Exceprted from Archaea Capital letter to investors,
Blind faith in policymakers remains a bad trade that’s still widely held. Pressure builds everywhere we look. Not as a consequence of the Fed’s ineptitude (which is a constant in the equation, not a variable), but through the blind faith markets continue to place on the very low probability outcome – that everything will turn out well this time around.
And so the pressure keeps rising. Managers are under pressure to perform and missing more targets, levering up on hope.
As we wrote last year, bad companies were allowed to push their debt up in order to pay generous shareholder dividends and director packages that are now (in an uninspiring turn of events) higher than their free cash flow. Buybacks are “all-in” at cycle-highs, funded with shareholder money while insiders continue to cash out their own.

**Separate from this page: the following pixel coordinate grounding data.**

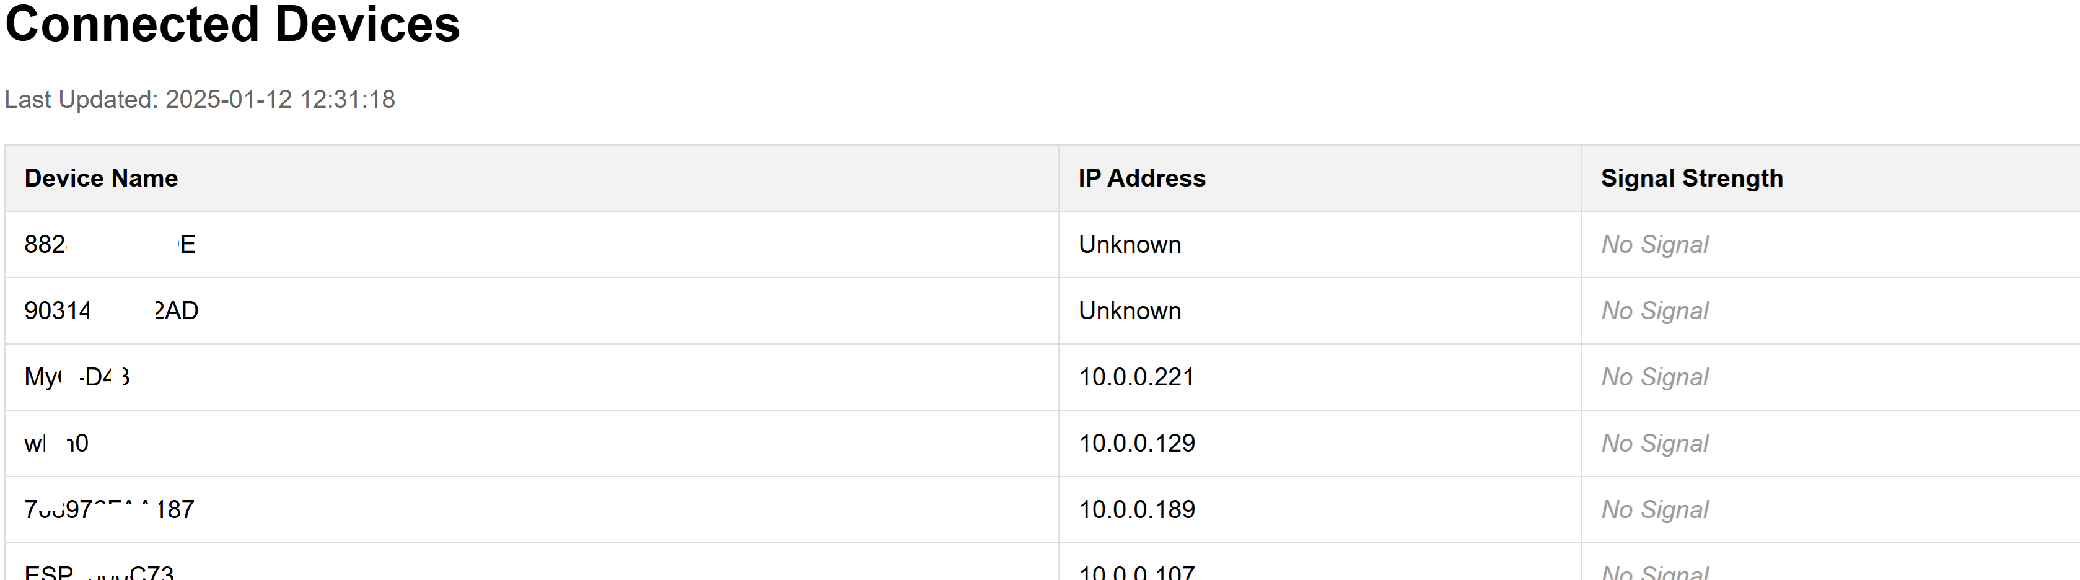The height and width of the screenshot is (580, 2080).
Task: Select the Unknown IP in second row
Action: (1130, 310)
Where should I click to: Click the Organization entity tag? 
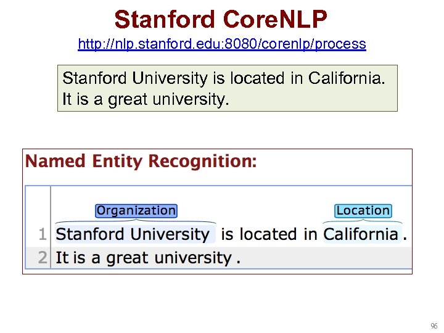[136, 211]
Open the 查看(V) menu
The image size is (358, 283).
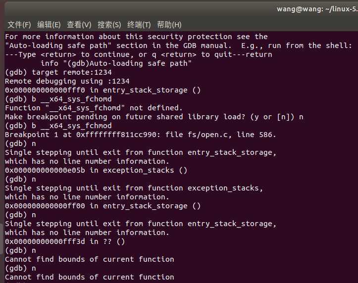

Individual investors pressured to pick up yield became their debt or equity holders – lured by higher returns, easy-to-use ETFs, and asking no questions.
And so, just as Moody’s suggested a year ago would happen (and we presented in last year’s report), high yield spreads have widened all year – in stark contrast to the gains in stocks and one of the most supportive government Bond rallies in history.
The default cycle doesn’t appear to be that far off anymore, and not just in U.S. markets. Credit markets have embarked on a new fundamental narrative – bills still need to be paid, and not everyone deserves to sell new paper at the same price.
Markets are illiquid, fractured, and in many cases unable to sustain any real test of selling.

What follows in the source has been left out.